> _TESTO FORNITO_
***
# D'Urso condurrà La Pupa e il Secchione su Italia 1



## fabri47 (20 Gennaio 2022)

*Barbara D'Urso*, che da quest'anno ha subìto un bel ridimensionamento in quel di Mediaset ed ora ha solo Pomeriggio 5 su Canale 5, sbarca su *Italia 1* dove condurrà la nuova edizione de *La Pupa e il Secchione*. Il programma, dopo dieci anni, *tornerà a svolgersi in studio ed in diretta *per volere della stessa conduttrice che ha spinto per questa formula, al costo di accettare di approdare sulla rete giovanile Mediaset. Le ultime due edizioni condotte rispettivamente da Paolo Ruffini ed Andrea Pucci, infatti, si erano svolte in esterna e registrate. 

Inoltre, sempre per volere della D'Urso stessa, tra i *concorrenti* ci saranno *personaggi famosi*.

In *giuria*, secondo quanto riportato da Dagospia, ci saranno *Barbara Alberti*, *Antonella Elia* e *Federico Fashion Style*.

L'edizione 2022 La Pupa e il Secchione partirà questa primavera, in prima serata, su Italia 1.


----------



## pazzomania (20 Gennaio 2022)
***
> _MATERIALE RACCOLTO_
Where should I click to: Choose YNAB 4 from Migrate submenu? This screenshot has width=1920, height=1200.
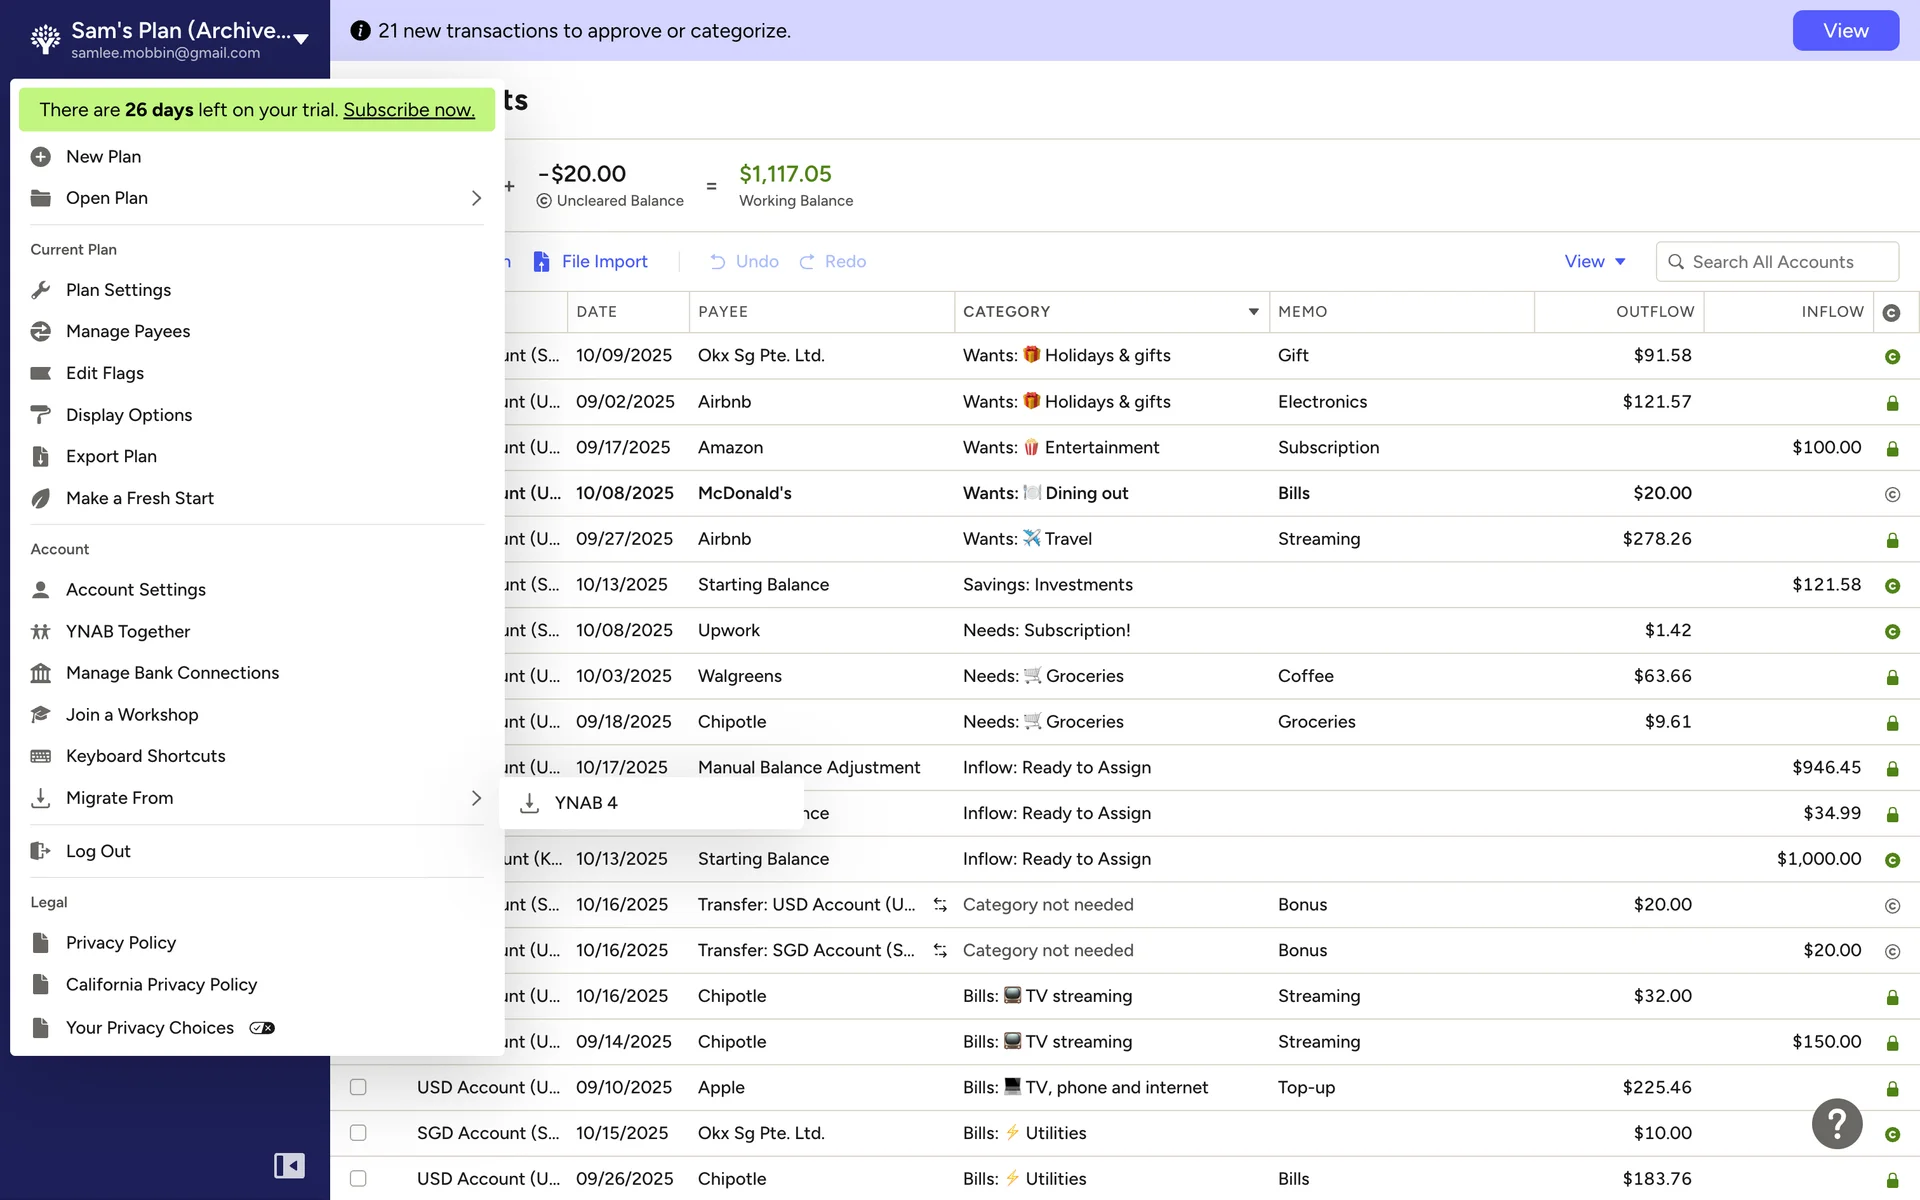tap(586, 803)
***
> _IL TUO OBIETTIVO_
Riscrivi il tratto del testo fornito da "Inoltre, sempre per" fino a "pazzomania (20 Gennaio 2022)", cambiando "primavera" in "estate".

> _RISULTATO_
Inoltre, sempre per volere della D'Urso stessa, tra i *concorrenti* ci saranno *personaggi famosi*.

In *giuria*, secondo quanto riportato da Dagospia, ci saranno *Barbara Alberti*, *Antonella Elia* e *Federico Fashion Style*.

L'edizione 2022 La Pupa e il Secchione partirà questa estate, in prima serata, su Italia 1.


----------



## pazzomania (20 Gennaio 2022)